How blockchain could shield smallholder farmers from climate risk
Blockchain-enabled insurance could take the uncertainty out of climate insurance. Read More
Blockchain wants to bring transparency to regenerative agriculture payouts. Image courtesy of Chainlink.
In March, the Lemonade Foundation, a charity run by the founders of the digital insurance provider Lemonade, announced plans to use “blockchain to protect farmers in Africa from climate change.” I tend to be skeptical of tech companies’ lofty goals to save the world with an app — or, in this case, a blockchain. But I was also curious about the idea because smallholder farmers could greatly benefit from better access to technology and services.
So I dug into the still rather cryptic blockchain insurance world — and emerged more optimistic on the other side. It seems like blockchain-based insurance could indeed be helpful for smallholder farmers.
Smallholder farmers are a vulnerable and underserved group
Rural communities in low-income countries across Africa, Asia and Latin America face an exasperating situation. They contributed little to the climate crisis but bear some of its worst consequences. The Intergovernmental Panel on Climate Change predicted that extreme weather events such as heatwaves and droughts will become more frequent, cutting agricultural productivity by up to 50 percent in Africa. Support is urgently needed to mitigate the risks and enable farmers to adapt to changing weather patterns.
Agricultural insurance can help farmers maintain their operations and protect food security while weather patterns become ever-harder to predict. But today, a minority of smallholder farmers can access such services. In Sub-Saharan Africa, less than 3 percent of farmers buy agricultural insurance. Rates are higher in Asia and Latin America, where 22 and 33 percent of farmers are insured, respectively. But there’s room for improvement everywhere.
The problem? Insurance tends to be too expensive, bureaucratic and unreliable. The age-old strategy of using agents to verify and approve claims case-by-case makes it too costly and opaque. But most insurance companies still rely on it. This is where blockchain aims to make a difference.
Blockchains promise to unlock cost savings and transparency
An evaluation of a blockchain-based agricultural insurance service estimated that such models could reduce costs by up to 41 percent, allowing insurers to reduce premiums for farmers by up to 30 percent. That’s a big difference. Where do the savings occur?
“Smart contracts” make the magic happen. It’s a model that automates insurance payments by basing them on a range of publicly available, verified and credible data connected through a blockchain. The data come from sources such as AccuWeather, NOAA weather and climate data hosted on Google Cloud. As these sources include granular geographic information, insurers can verify remotely whether a farmer experienced a drought, heatwave or storm.
Chainlink Labs, a company providing blockchain infrastructure for several new ag insurance companies, offered a drought insurance example. The scenario: a farm needs at least 20 inches of rain to grow crops and buys insurance that gives a payout if there are less than 20 inches of rain. At the end of the contract term, the insurance automatically checks how much rain the farm received based on weather data and immediately triggers a payout if there were less than 20 inches.

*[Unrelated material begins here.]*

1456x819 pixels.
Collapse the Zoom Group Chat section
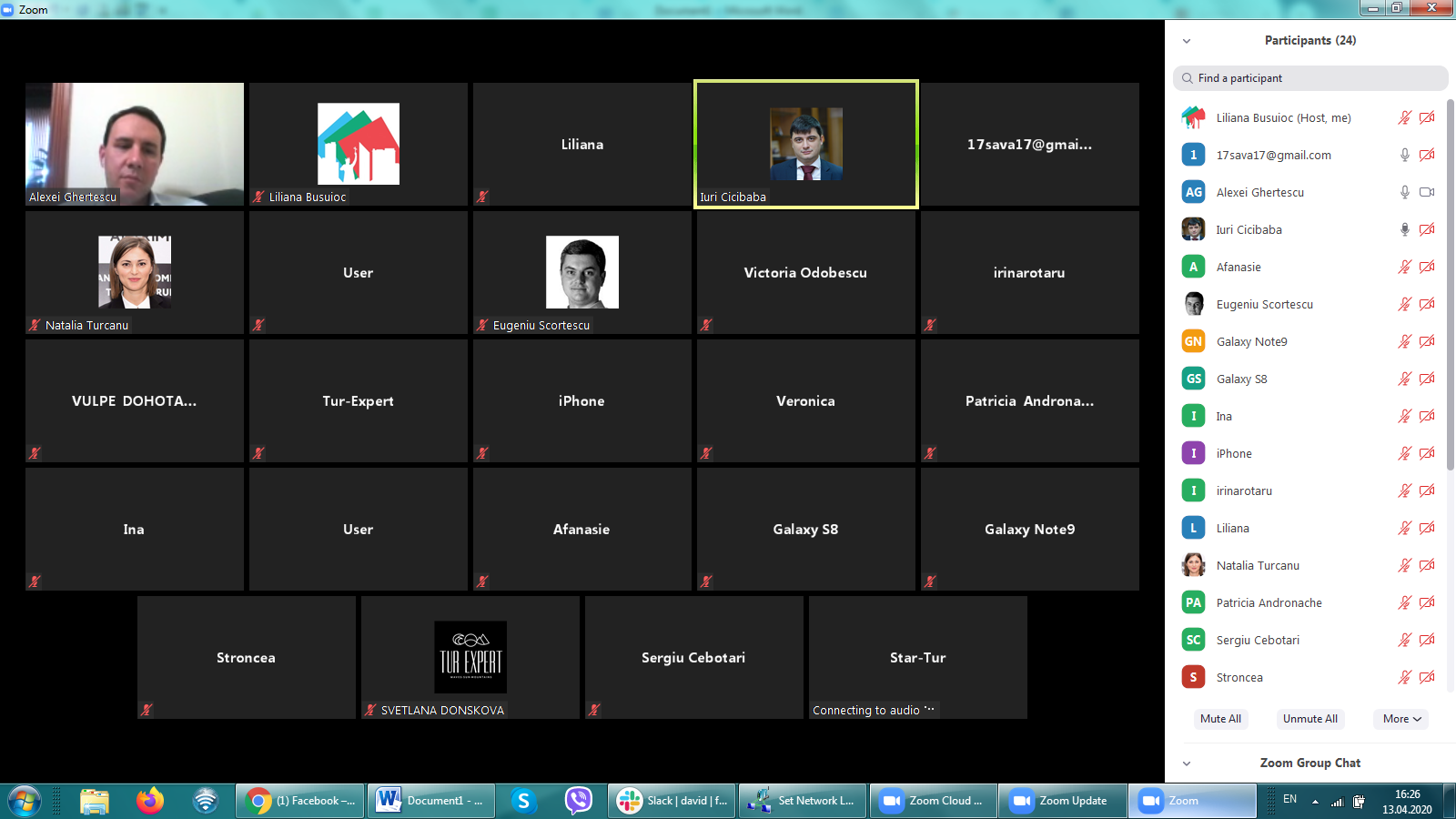point(1187,763)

“Because smart contracts are run on decentralized infrastructure, there is no way to tamper or manipulate this prearranged agreement,” Chainlink writes. “Rather, the contract already has all of the parameters defined: the farmer’s location, risk parameters, and the coverage amount. Once set, the insurance payout is deterministically executed based on the pre-set parameters and the weather outcome.”
A growing market powered by trust and speed
These increased levels of trust and transparency are critical in markets where farmers doubt whether traditional insurance companies will fulfill their contractual obligations. The blockchain insurer Arbol perceived this as one of the main obstacles holding back crop insurance adoption in Cambodia, one of the countries where it offers smart contracts to smallholder farmers that wouldn’t be profitable for larger insurers to cover.
And the model is taking off. Siddhartha Jha, founder and CEO of Arbol, told me that the company went from covering about $2 million in risk in 2020 to $300 million in 2021. This year, the startup expects to double that coverage.
There are impactful applications for blockchain tech beyond reducing farmers’ climate risk. It could streamline payments for regenerative farming practices, forest conservation efforts and other environmental initiatives that remote sensing tools could verify.
For example, a project between Chainlink and the non-profit Green World Campaign uses satellite data to automatically trigger payments to people who have successfully regenerated “designated areas of land by improving soil health, contributing to greater carbon sequestration, increasing vegetative/tree cover, enhancing hydrology, and other rehabilitation techniques.” The short payment turnaround will particularly benefit smallholder farmers with little cash reserves.
But there’s no reason why growers in other parts of the world wouldn’t get excited about more money with less paperwork. So I imagine that we’ll see a much broader application of these technologies in the coming years as the implementation of nature-based climate solutions continues to accelerate.